Ich ging wieder zu Media - Markt. Der Hardware-Schaden wurde anstandslos anerkannt. Ich habe mir daraufhin von Elgato eine - auch für verschlüsselte Sender taugliche - TV - Tunerbox (extern) gekauft.

Diese hat ein erstes Mal eine Fehlermeldung gebracht:

Bitte warten Sie, während Windows TVCenter konfiguriert. Diese Fehlermeldung kann man durch wiederholtes Drücken der ESC - Taste verschwinden lassen. Man muss, um genau zu sein, diesen Vorgang ca. 6 * wederholen. Danach kommt direkt nach der "Bitte warten Sie ... - Meldung" ein anderes Popup:

Überschrift: TVCenter

Darunter:

Bei der Installation dieses Pakets ist ein unverwarteter Fehler aufgetreten. Es liegt eventuell ein das Paket betreffendes Problem vor. Der Fehlercode ist 2753.

Ein Anruf bei der Hotline der Firma Elgato brachte heraus, dass diese erst seit kurzem ihre TV-Tuner für den Windows-Markt herausbringt. Dort hat man sich scheinbar auf Treiber NUR für Windows 7 beschränkt. Bei Media-Markt Salzburg war man also schlecht informiert. Daher ist auch die 2. Hardware / Software zurückgegangen - diesmal halt wegen der Treiber.

... 3. Kauf: Eine Box namens TerraTec S7.

Wie bei den ganzen Installationen (PCTV --> Elgato --> ...) zuvor gab es BEI DER INSTALLATION keine Probleme.

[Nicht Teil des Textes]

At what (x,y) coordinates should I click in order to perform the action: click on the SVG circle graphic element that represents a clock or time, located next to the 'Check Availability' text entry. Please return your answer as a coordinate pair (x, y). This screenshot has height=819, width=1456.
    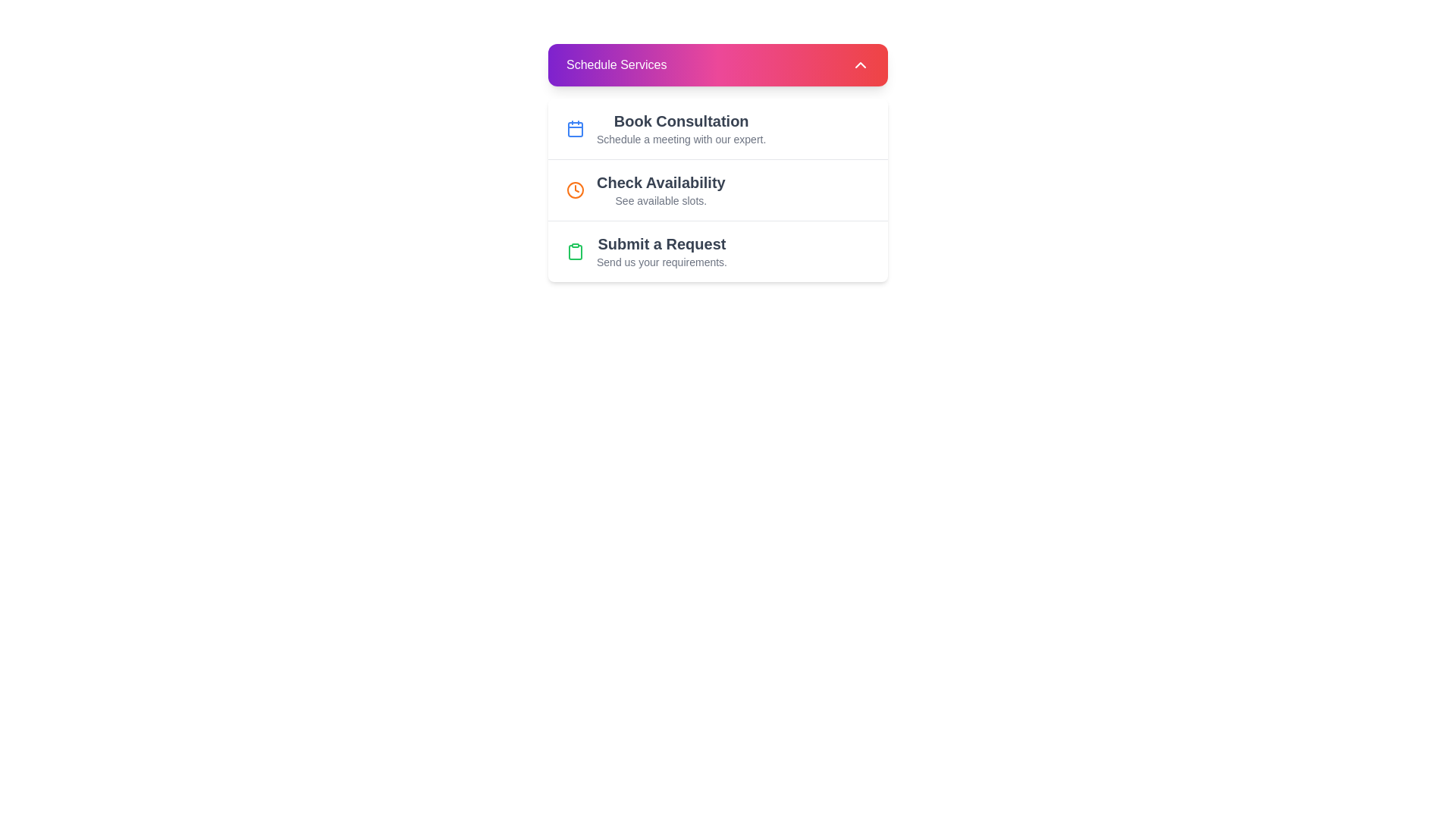
    Looking at the image, I should click on (574, 189).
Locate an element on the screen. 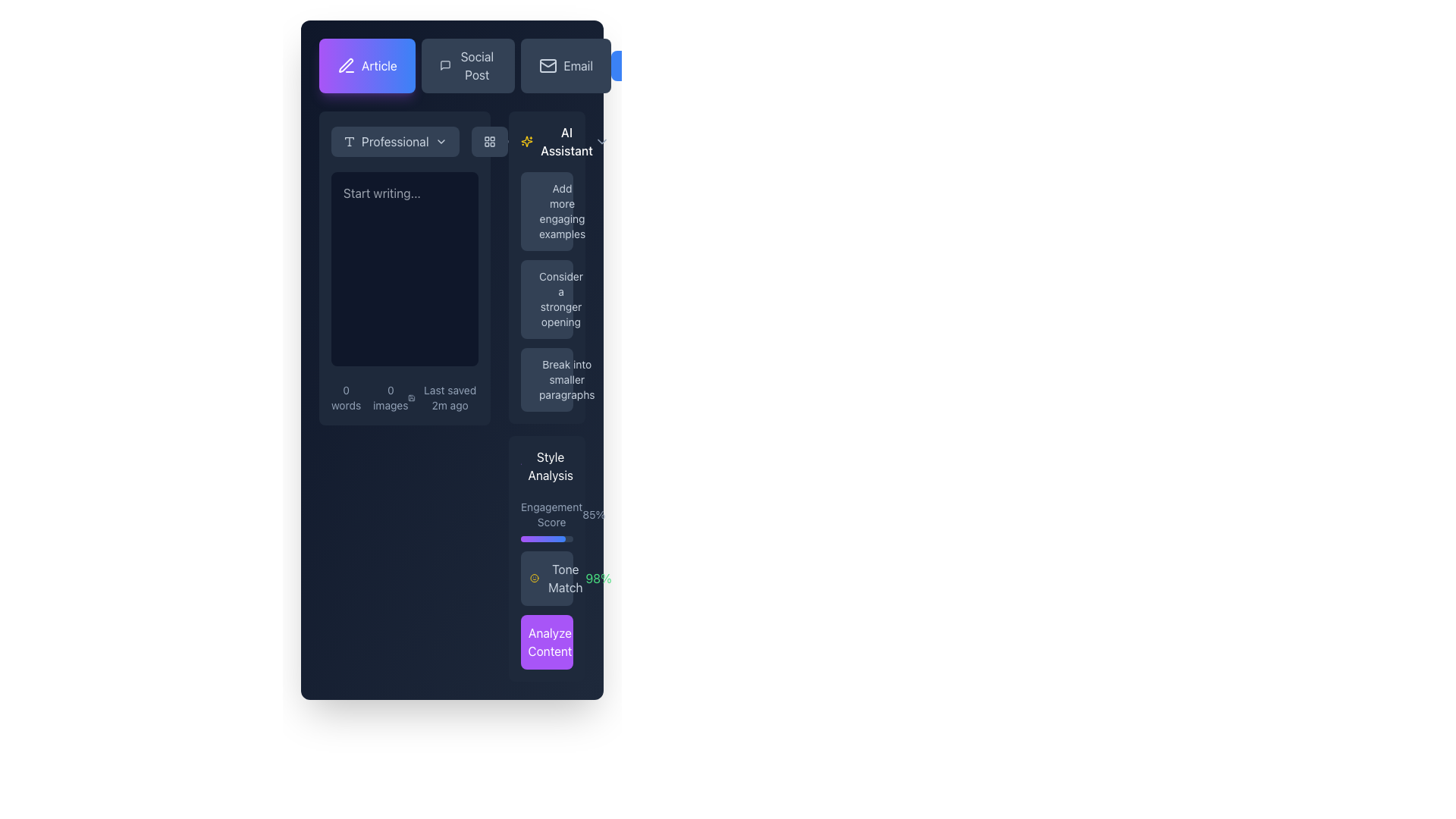  the 'Style Analysis' label which features white text on a dark background and a purple palette icon to the left is located at coordinates (546, 465).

Nun meldet mir Windows aber beim Starten von "TerraTec Home Cinema" Software die gleichen Fehler wie bei der Elgato - Box.

Aus diesem Grunde halte ich die Fehlermeldungen "Bitte warten ..." und "Bei der Installation dieses ..." für auf dem selben Systemfehler basierend.

Es muss erwähnt werden, dass meine Software - Probleme mit der 3. Installation ("Terratec") größer sind als die mit PCTV / Elgato zuvor:

Ich bekomme nämlich zwar ein Bild, dieses liegt aber als ein Fenster vor, welches entweder ein sehr großes Verhältnis von hoch / breit oder ein sehr kleines Verhältnis von hoch / breit hat, wobei letzteres soweit gehen kann, dass sich der breitgestreckte Fernsehhintergrund über meine 2 Monitore (primär Benq, sek. Acer Laptop) erstreckt. Erzwinge ich über das Kontextmenü ein Vollbild, so habe ich in der Mitte quer über den Bildschrim ein Fernsehbild von nur etwa 5 - 6 Pixel Höhe.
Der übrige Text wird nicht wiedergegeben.